プレリュードが1本式を選んだ背景
レーシングドライバーであり自動車評論家でもある木下隆之氏が、いま気になる「key word」から徒然なるままに語る「Key’s note」。今回のお題は「ワイパー」。どれだけ自動車が進化しても、ワイパーは「ゴムのヘラとアーム」という仕組みのまま。かつては刷新を目指して1本式や複雑機構も登場しましたが、今も主流は“あの形”です。変わらないものにこそ、完成された美しさが宿っているのかもしれません。
技術革新のなかで“変わらない”ものとは
自動車という存在は、まさに技術革新の権化のようなものです。エンジンはモーターに、スピードメーターは液晶に、ドライバーはAIに。日々の進化は目覚ましく、遠からぬ未来には「空飛ぶクルマ」すら現実になるというのですから、まさに驚くべき変貌ぶりです。
ところがそんななかにあって、古くからその姿をほとんど変えることなく、しれっと時代に寄り添い続けている部品があります。

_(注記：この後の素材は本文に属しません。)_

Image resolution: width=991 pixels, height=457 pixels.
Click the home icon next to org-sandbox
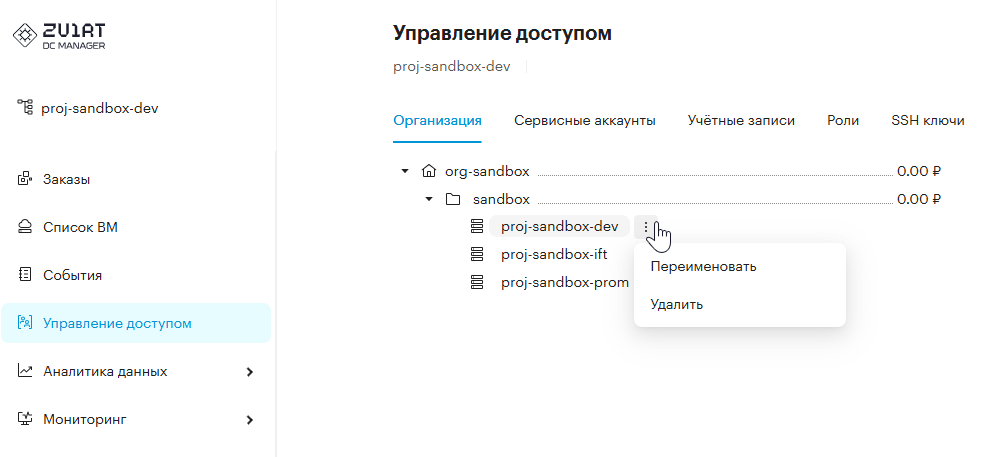tap(429, 171)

たとえばタイヤ。どれだけハイテクなクルマであっても、タイヤは変わらず「黒くて、丸い」。ガラスもそう。今どきのガラスはUVカットはもちろん、遮音性や断熱性にも優れているのですが、見た目は相変わらず「無色透明」。その無口さが、かえって心を打つのです。
そしてもうひとつ。ワイパーです。
ワイパーはなぜ1本にならなかったのか
雨が降れば、ゴムのヘラがアームに抱かれてキコキコとガラスを拭う。この所作もまた、昔から何も変わっていません。テクノロジーの最先端を走るクルマのフロントに鎮座しながら、その存在は限りなく原始的です。

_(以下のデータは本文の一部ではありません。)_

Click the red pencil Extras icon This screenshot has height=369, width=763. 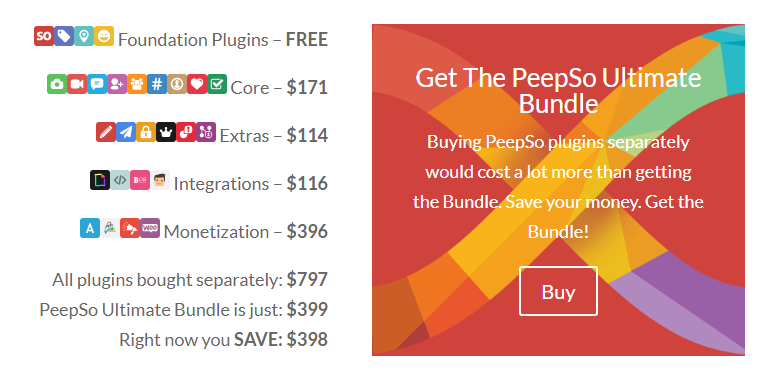point(106,132)
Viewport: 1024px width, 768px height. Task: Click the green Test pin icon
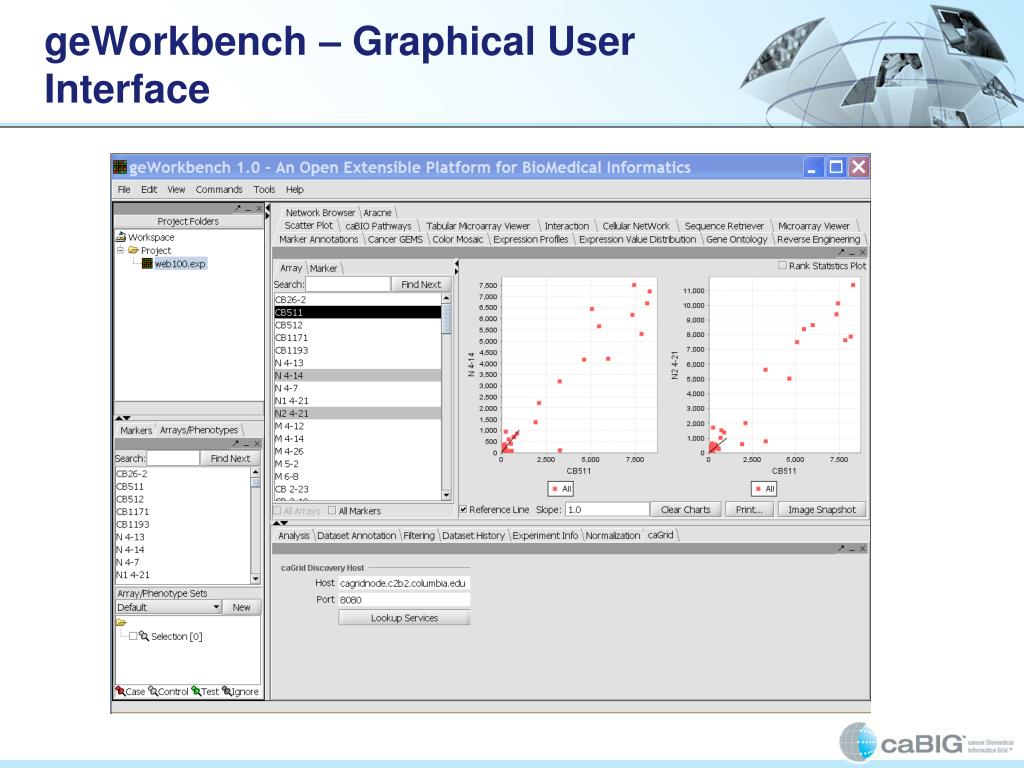[x=196, y=691]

たしかに撥水ガラスの登場や、レーダーを通す特殊なコーティングなどの進化はありました。ですが、結局は「ワイパー」という仕組みに勝るものは現れず、今もキコキコと揺れながら、ドライバーの視界を守り続けています。
じつはかつて、開発者たちはこのワイパーを「1本」にしようと、何度もチャレンジしてきました。
スバル「360」、日産「ガゼール」、いすゞ「ピアッツァ」、ホンダ「プレリュード」。これらのクルマは、それぞれの時代にワンアーム式ワイパーを採用し、一筋の風を吹き込もうとしたのです。
しかし結局、主流にはなれませんでした。
その理由はいくつかあります。ひとつは、2本式と同等の拭き取り面積を確保しようとすると、モーターの負荷が大きくなるという点。加えて、拭き始めの勢いで左右に水滴が飛び散るため、隣のクルマや歩行者に迷惑がかかる、という副作用もありました。